Stored records
%%
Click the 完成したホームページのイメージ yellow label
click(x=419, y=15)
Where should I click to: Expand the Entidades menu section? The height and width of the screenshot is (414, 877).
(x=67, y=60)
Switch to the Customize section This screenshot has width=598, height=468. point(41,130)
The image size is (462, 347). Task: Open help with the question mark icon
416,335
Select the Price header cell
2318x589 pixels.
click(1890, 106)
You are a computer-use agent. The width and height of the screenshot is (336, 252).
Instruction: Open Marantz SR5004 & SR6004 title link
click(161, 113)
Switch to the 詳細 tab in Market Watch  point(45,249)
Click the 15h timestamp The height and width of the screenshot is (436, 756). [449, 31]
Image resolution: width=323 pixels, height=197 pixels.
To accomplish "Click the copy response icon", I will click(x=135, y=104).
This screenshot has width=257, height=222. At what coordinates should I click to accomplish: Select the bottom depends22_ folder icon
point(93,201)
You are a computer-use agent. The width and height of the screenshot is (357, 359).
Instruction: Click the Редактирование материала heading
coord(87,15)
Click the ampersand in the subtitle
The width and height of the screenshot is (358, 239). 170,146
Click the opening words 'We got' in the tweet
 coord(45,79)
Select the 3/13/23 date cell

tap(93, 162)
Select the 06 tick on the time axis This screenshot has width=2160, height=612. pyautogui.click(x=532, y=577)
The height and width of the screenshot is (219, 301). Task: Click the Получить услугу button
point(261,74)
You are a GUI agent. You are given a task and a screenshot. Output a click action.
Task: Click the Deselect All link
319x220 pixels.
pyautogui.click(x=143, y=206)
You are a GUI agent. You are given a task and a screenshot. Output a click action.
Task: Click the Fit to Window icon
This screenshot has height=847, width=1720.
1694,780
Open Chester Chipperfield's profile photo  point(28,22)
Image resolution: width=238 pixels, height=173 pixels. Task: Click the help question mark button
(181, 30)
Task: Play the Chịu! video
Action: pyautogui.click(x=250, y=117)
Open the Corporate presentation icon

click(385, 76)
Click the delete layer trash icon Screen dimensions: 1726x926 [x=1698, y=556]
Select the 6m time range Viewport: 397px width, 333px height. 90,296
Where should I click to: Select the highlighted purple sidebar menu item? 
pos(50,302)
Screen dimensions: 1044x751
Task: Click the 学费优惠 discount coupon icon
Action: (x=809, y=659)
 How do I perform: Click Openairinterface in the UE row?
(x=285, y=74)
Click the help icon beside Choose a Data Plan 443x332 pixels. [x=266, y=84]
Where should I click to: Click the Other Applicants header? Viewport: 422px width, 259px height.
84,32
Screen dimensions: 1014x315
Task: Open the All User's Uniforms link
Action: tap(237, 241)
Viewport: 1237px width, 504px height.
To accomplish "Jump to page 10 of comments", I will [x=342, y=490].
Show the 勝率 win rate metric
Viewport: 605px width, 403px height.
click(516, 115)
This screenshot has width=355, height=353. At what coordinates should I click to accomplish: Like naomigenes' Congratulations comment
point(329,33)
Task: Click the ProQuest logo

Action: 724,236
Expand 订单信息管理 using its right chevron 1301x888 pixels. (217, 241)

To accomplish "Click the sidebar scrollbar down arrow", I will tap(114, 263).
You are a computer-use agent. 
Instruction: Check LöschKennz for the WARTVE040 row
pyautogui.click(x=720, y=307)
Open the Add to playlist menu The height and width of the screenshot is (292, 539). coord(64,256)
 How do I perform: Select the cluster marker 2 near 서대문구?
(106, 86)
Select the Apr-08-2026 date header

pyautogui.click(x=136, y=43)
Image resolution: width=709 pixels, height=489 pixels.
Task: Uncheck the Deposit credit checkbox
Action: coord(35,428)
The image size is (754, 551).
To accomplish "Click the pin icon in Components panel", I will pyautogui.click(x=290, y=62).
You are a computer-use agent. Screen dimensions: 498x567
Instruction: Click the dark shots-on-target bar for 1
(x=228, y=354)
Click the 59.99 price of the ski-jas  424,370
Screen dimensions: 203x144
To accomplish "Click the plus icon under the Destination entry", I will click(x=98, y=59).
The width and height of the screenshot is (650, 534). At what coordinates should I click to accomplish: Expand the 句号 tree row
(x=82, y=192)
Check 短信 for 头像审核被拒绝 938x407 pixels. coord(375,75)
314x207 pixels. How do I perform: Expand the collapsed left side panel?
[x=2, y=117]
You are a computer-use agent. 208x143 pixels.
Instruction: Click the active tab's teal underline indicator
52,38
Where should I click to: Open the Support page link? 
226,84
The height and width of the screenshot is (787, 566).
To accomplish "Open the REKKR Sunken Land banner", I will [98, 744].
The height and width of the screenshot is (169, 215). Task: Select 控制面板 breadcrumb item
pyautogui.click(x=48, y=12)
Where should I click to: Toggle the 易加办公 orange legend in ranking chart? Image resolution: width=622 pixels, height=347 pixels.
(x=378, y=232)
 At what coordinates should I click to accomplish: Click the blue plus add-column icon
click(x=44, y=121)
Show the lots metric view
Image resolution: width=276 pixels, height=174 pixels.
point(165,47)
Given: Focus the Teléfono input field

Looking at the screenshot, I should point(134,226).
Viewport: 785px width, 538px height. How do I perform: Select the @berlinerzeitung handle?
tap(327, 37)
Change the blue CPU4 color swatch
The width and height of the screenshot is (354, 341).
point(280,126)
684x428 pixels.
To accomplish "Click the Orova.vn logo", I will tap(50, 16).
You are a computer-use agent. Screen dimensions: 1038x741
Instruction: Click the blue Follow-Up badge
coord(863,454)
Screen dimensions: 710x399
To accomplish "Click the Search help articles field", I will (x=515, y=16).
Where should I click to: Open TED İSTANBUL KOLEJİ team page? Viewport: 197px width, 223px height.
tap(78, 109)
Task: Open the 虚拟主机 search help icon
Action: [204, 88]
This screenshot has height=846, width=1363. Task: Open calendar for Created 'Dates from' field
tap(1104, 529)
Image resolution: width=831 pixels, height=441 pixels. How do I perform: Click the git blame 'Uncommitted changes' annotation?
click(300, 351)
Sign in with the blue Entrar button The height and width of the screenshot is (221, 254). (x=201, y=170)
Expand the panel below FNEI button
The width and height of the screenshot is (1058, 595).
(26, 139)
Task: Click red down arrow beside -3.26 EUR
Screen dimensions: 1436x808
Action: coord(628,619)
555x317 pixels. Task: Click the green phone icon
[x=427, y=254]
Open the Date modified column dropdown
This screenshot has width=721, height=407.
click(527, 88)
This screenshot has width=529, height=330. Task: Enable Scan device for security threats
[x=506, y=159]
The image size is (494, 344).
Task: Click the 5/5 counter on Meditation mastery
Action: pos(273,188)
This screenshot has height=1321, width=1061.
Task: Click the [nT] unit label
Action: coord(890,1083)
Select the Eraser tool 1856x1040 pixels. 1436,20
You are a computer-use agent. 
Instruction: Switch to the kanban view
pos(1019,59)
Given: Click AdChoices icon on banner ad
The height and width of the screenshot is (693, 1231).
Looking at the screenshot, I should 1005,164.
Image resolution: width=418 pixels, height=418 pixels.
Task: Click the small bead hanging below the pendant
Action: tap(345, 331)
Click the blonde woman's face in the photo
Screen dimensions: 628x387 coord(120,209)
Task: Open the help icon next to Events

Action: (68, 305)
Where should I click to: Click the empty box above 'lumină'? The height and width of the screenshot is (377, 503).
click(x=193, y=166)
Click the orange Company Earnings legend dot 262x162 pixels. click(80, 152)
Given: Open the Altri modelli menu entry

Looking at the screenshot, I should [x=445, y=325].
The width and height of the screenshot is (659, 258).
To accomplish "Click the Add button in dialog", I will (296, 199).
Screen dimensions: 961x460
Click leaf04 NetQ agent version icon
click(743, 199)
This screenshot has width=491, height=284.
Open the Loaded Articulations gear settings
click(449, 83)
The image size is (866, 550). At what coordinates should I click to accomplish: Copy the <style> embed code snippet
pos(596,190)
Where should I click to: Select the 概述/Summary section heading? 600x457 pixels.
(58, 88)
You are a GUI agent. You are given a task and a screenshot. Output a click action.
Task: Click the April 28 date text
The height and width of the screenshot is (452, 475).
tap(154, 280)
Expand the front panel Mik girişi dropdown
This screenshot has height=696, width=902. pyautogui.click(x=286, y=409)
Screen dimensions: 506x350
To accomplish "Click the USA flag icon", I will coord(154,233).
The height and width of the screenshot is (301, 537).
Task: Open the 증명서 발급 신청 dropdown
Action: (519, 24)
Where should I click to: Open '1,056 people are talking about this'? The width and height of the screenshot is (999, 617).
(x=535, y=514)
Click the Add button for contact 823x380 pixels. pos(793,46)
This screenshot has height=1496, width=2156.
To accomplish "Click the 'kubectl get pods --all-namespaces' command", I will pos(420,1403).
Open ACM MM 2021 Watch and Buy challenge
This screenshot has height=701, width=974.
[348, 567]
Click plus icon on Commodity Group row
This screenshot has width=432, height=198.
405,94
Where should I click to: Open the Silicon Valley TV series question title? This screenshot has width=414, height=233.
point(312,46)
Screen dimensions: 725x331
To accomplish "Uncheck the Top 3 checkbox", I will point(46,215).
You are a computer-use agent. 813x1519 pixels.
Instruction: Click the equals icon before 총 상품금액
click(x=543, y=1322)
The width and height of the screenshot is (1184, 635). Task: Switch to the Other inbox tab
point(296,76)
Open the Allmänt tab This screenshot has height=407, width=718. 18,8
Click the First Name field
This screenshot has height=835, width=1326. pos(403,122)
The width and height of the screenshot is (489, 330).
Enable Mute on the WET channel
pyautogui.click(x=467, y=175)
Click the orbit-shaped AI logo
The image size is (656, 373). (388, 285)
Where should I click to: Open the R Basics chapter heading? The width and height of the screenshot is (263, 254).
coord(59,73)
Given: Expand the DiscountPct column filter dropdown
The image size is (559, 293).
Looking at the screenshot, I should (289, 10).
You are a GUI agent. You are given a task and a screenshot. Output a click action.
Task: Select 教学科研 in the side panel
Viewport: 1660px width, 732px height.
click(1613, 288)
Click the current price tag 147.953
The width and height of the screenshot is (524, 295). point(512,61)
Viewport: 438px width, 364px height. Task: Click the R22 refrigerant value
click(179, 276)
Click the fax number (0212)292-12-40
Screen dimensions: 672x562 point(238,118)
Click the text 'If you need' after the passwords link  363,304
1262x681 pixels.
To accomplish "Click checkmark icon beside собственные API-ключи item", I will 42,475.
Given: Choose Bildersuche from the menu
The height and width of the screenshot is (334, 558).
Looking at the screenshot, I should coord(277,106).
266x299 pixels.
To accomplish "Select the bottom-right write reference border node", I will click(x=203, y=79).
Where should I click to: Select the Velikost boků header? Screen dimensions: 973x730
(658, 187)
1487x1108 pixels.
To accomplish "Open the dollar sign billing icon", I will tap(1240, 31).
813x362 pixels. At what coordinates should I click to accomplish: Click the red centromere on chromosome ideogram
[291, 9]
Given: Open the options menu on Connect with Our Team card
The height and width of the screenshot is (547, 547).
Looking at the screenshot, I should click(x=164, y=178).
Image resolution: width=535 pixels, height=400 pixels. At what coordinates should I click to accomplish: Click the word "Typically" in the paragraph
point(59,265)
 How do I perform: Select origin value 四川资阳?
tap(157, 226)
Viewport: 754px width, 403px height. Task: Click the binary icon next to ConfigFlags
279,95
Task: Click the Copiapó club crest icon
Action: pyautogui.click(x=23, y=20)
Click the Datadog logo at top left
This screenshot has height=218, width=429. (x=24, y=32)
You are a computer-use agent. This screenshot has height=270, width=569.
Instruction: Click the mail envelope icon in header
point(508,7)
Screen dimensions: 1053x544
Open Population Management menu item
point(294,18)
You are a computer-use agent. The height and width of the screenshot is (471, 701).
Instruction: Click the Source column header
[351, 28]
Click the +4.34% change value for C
%%
- **WHAT YOU HAVE TO DO**:
Could you find every line in the records above that has the string "arrow" and copy it?

- **THE COMPLETED TASK**:
To accomplish "Click the sidebar scrollbar down arrow", I will tap(114, 263).
Task: Click red down arrow beside -3.26 EUR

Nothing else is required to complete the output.